Our sudden outbursts as individuals are more termed as gender-specific categories. Be it a wife, mother, daughter or any other living soul these sparks of expressions are termed as ‘burst of emotions.’ These emotional sparks may be gender-fluid, however, the point to focus is way beyond gender demarcation. The crux lies in the fight of all of us as individuals with passing on the trophy from emotionality to rationality! Who we are is of least importance because in this discussion what is more crucial is, demarcations between theory and practicality behind the behaviour! Have we proudly categorized humans as beings with the power of rationality? We have uplifted ourselves from the animal kingdom by putting a suffix ‘social.’ This social animal has the wisdom enough to reason and judge the aspects of his living so that we all can co-exist harmoniously. We use signs and symbols to make our choices upon our rationality and instincts.
Our behaviour is the result of our mental understanding and psychological inclinations of these symbols that form our perceptions and views. We further try to alienate psychology from philosophy due to the latter being more qualitative in approach than the former. However, this attempt to separate self from the other seems to only result in the neglection of integral problems that rely on theories as well. The theory behind rationality focuses on the ideas of rational actors, the invisible hand, and self-interest. During the study of our emotions, humans assume these as part of our behaviour at different moments in time. The choices we make while sailing through psychology, economics as well as philosophy explains our actions through the Rational Choice Theory. Here each human makes his or her choices in life and uses the concept of self-interest to make beneficial decisions. They weigh the pros and cons and keep intact their rationality to produce the best possible decisions for themselves.
This versatility of the Theory of Rationality makes it possible, that we used it in a variety of contexts, qualitative as well as data-oriented fields. For instance, when we apply this theory to the Gaming industry, we will witness the extent of preciseness and objectivity that come in its application. Despite the flow of emotions during the actual play process, there is a deep involvement of mathematical patterns, even though the focus is upon interactions and reactions of individuals. Moreover, in such situations, this rationality becomes integral because of the outcome that is the result of the choices they make in comparison with the available options. Thus, the whole industry utilizes the rational aspect of the Theory of Rationality so that specific rules, can be set to bring out the desired results. Thus, games such as poker, bridge, and others, or a journey to the casino even though it brings out our hidden emotions while playing; have a one-track mind and rationality of keeping the ball in the court of the makers. At the time, the makers or owners have already decided our victory or loss way before we sit on the ‘hot seat’!
The other aspect of rationality is equally important. It is the emotional angle that relates strongly with the rationality of the human brain and reaps in psychological dynamics to its understanding. This emotionality confirms the correctness of human understanding of perceptions and their resultant evaluations.
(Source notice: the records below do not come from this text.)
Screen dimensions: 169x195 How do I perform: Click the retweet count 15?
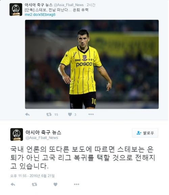(x=56, y=114)
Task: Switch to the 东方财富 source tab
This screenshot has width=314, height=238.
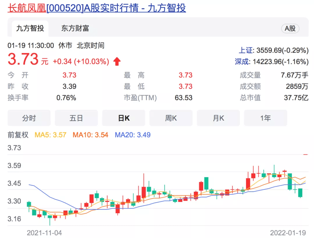Action: click(x=75, y=29)
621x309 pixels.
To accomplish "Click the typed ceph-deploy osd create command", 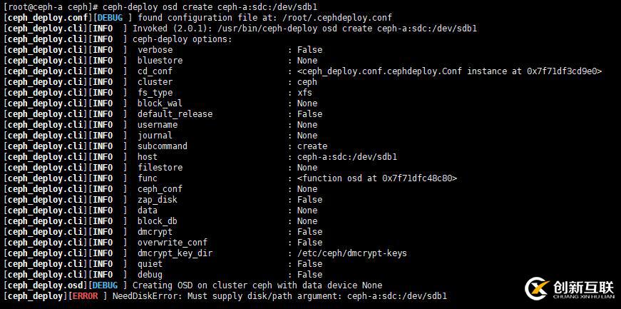I will pyautogui.click(x=210, y=6).
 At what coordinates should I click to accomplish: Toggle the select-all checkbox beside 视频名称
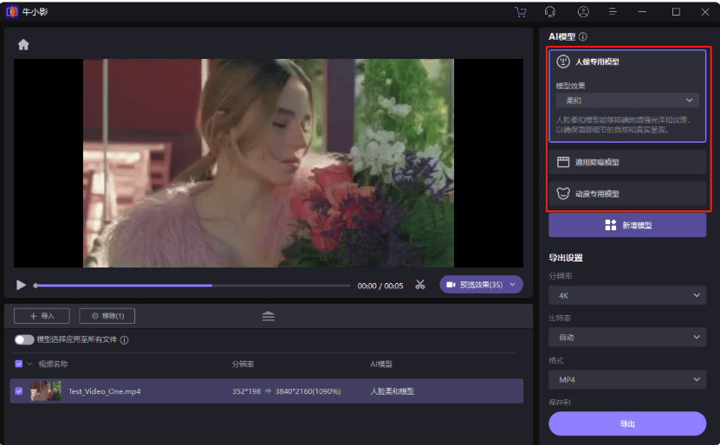click(19, 364)
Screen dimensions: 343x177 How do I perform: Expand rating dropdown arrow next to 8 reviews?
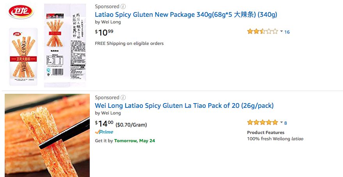pos(281,123)
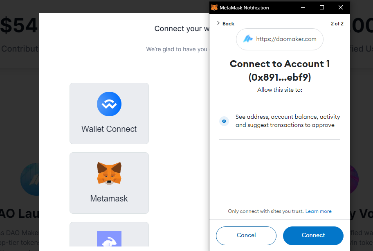Click the MetaMask fox icon in title bar
The height and width of the screenshot is (251, 373).
214,7
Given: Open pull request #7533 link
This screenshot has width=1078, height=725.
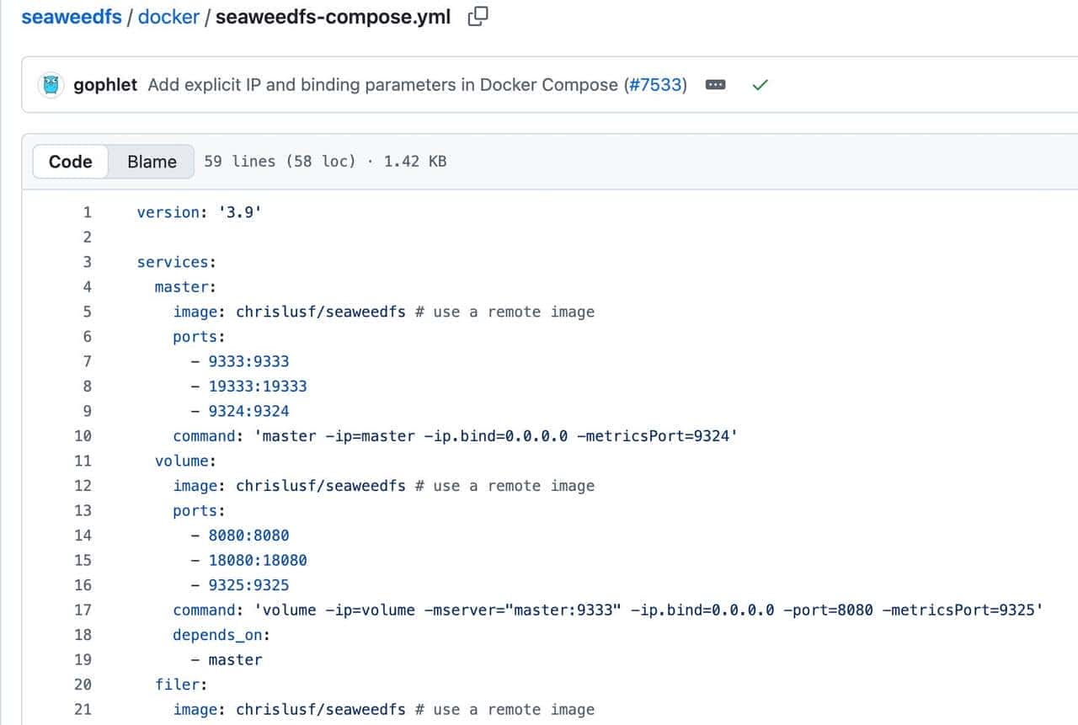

Even though we understand emotions traditionally to be a strong hurdle in the cognitive methods (Simon, 1967), Still they end up moving together towards mutual existence. We humans need to juggle forward and backward to explore the conflicting personalities of rationality and emotions as interlinked subjects. To study and comprehend the various connections, bodies, and levels of activity of the human mind, we need to struggle with their understanding to reach a level of reasonable understanding.
What we feel is how we react. The reaction may be conscious or unconscious but there is a hint of constant subconscious rationality involved in resultant emotions. The relation between our rationality and involved emotions involves philosophy, neuroscience, psychology along hidden logic and reasoning. In fact, there is a very visual relationship between both and the actions that occur due to their cause and effect are proof that our overall behaviour is an amalgamation of our conscience laced with emotions that erupt due to rationality present. Our frustration with our spouse’s or partner’s certain habit may have a rational reason behind it. However, our fear of darkness may not have a visible logic to us, but these are habits that form our behaviour because of the interlocking of emotions and rationality, and we cannot ignore one to give importance to the other. They are like twins that may not be identical in physicality but still have their interlinked behavioural traits!